Scientists can now assemble entire genomes on their personal computers in minutes

Scientists from the Massachusetts Institute of Technology (MIT) and the Institut Pasteur in France have developed a technique for reconstructing entire genomes, including the human genome, on a personal computer. This technique is about a hundred times faster than current state-of-the-art approaches and uses one-fifth of the resources. The study, published on September 14 in the journal Cellular systems, enables a more compact representation of genome data inspired by the way words, rather than letters, provide condensed building blocks for language models.

“We can quickly assemble entire genomes and metagenomes, including microbial genomes, on a modest laptop,” says Bonnie Berger, Simons professor of mathematics in the MIT Computing and AI Lab and author of the study. “This ability is essential for assessing changes in the gut microbiome linked to disease and bacterial infections, such as sepsis, so that we can treat them faster and save lives.”

Genome assembly projects have come a long way since the Human Genome Project, which completed assembly of the first complete human genome in 2003 at a cost of around $ 2.7 billion and over a decade. international collaboration. But if human genome assembly projects no longer take years, they still require days and massive computing power. Third-generation sequencing technologies offer terabytes of high-quality genomic sequences with tens of thousands of base pairs, but genome assembly using such a large amount of data has proven difficult.

To approach genome assembly more efficiently than current techniques, which involve making pairwise comparisons between all possible pairs of reads, Berger and his colleagues turned to language models. Building on the concept of a Bruijn graph, a simple and efficient data structure used for genome assembly, the researchers developed a minimizer-space Bruin graph (mdBG), which uses short sequences of nucleotides. called minimizers instead of single nucleotides.

“Our minimizer-space Bruijn plots store only a small fraction of the total nucleotides, while preserving the overall structure of the genome, allowing them to be orders of magnitude more efficient than conventional Bruijn plots,” explains Berger.

The researchers applied their method to assemble real HiFi data (which has near-perfect single-molecule readability) to Drosophila melanogaster fruit flies, as well as human genome data provided by Pacific Biosciences (PacBio). When they evaluated the resulting genomes, Berger and his colleagues found that their mdBG-based software required about 33 times less time and 8 times less computer hardware of random access memory (RAM) than other genome assemblers. Their software performed genome assembly of human HiFi data 81 times faster with 18 times less memory usage than Peregrine assembler and 338 times faster with 19 times less memory usage than Peregrine. the hifiasm assembler.

Next, Berger and his colleagues used their method to construct an index for a collection of 661,406 bacterial genomes, the largest such collection to date. They found that the new technique could search the entire collection for antimicrobial resistance genes in 13 minutes, a process that took 7 hours using standard sequence alignment.

“We knew our representation was efficient, but we didn’t know it would fit as well in real data, after further code optimizations,” Berger explains.

“The whole idea works and doesn’t require some of the usually expensive pre-processing steps, like error correction, performed by most other genome assembly methods,” says Rayan Chikhi, researcher and group leader at the Institut Pasteur and author of the study.

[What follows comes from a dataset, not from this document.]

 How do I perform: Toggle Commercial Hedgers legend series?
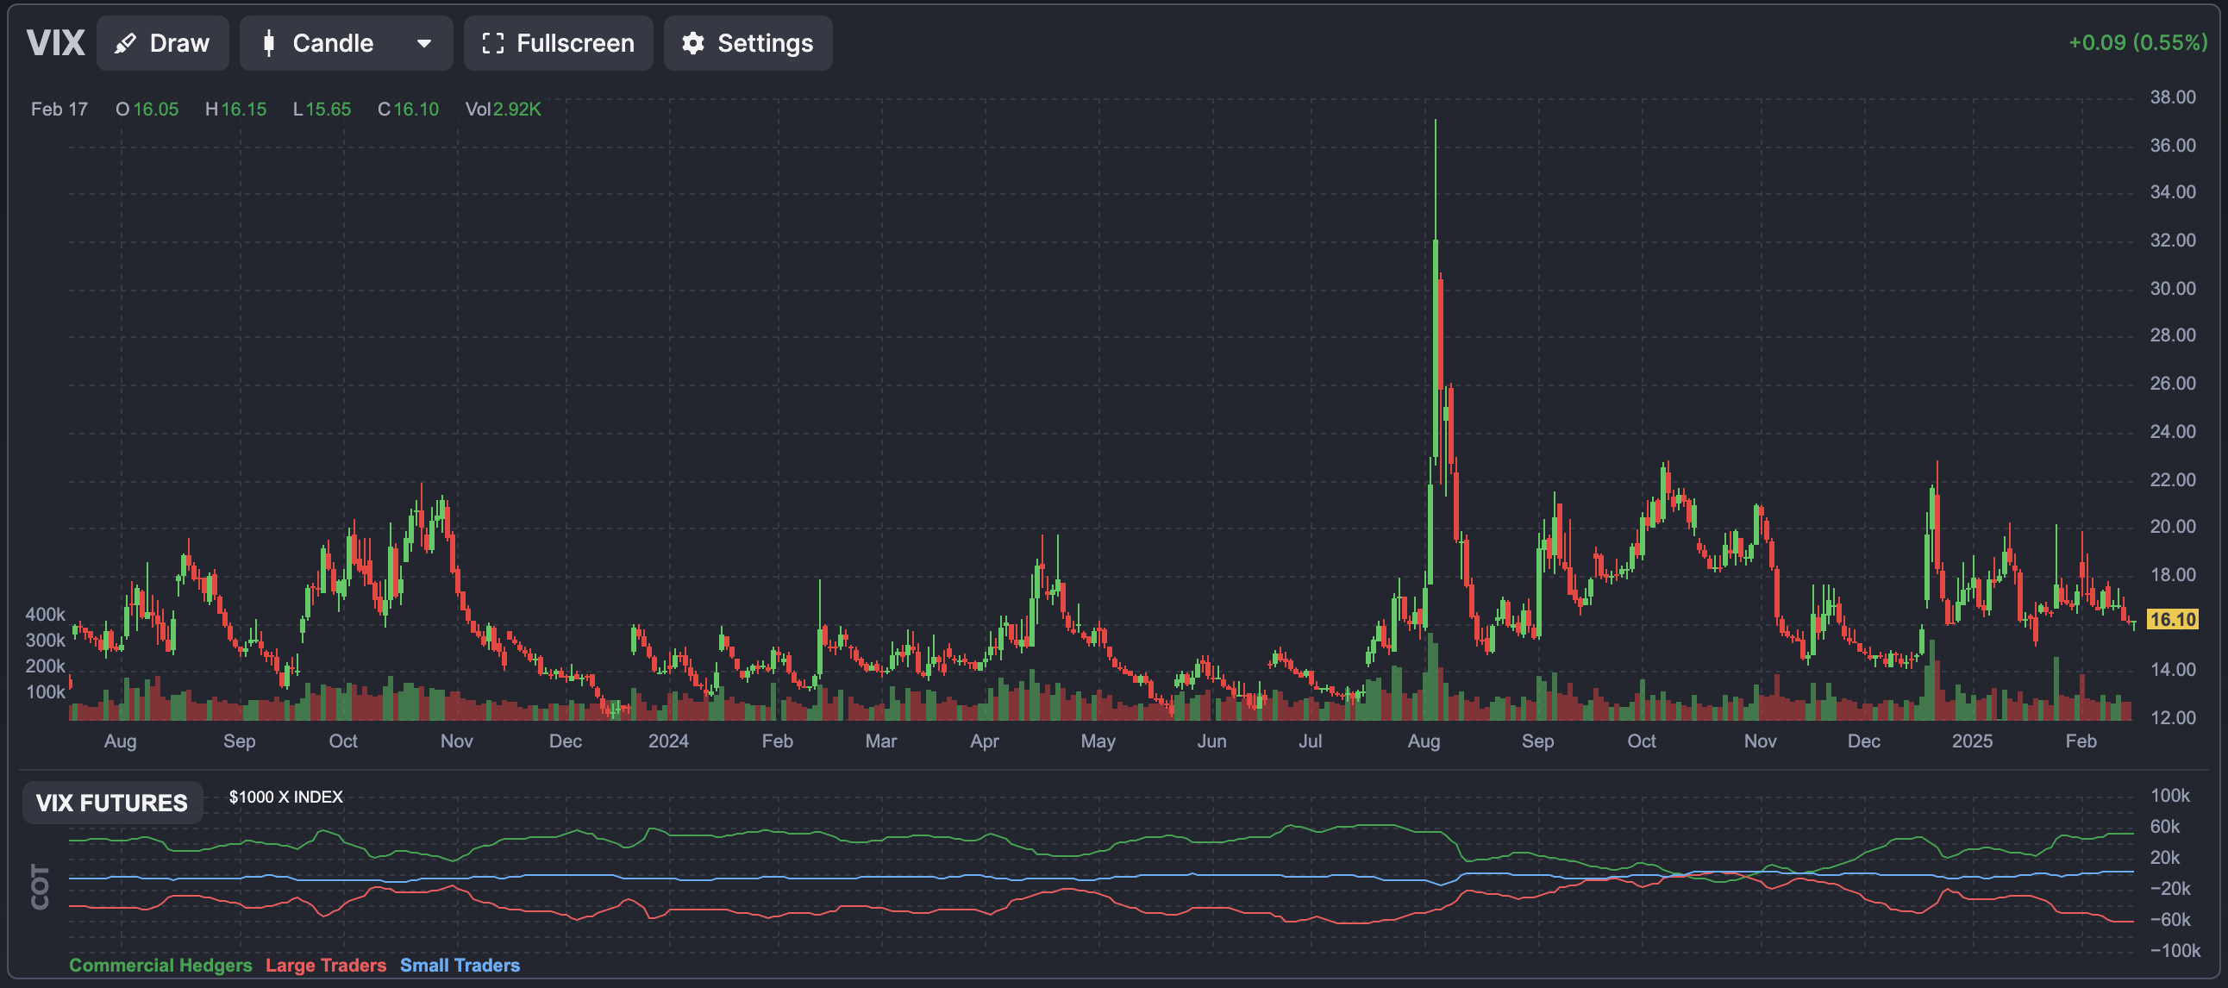pos(161,965)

“We can also handle sequencing data with error rates of up to 4%,” adds Berger. “With long read sequencers with varying error rates falling in price quickly, this capability opens the door to democratizing sequencing data analysis.”

Berger notes that while the method currently works best when processing PacBio HiFi reads, which fall well below a 1% error rate, it may soon be compatible with Oxford Nanopore ultra-long reads, which currently has 5-12% error rates but may soon offer 4% readings.

“We plan to reach out to scientists in the field to help them develop rapid genomic testing sites, going beyond PCR and tag arrays that might miss important differences between genomes,” Berger said.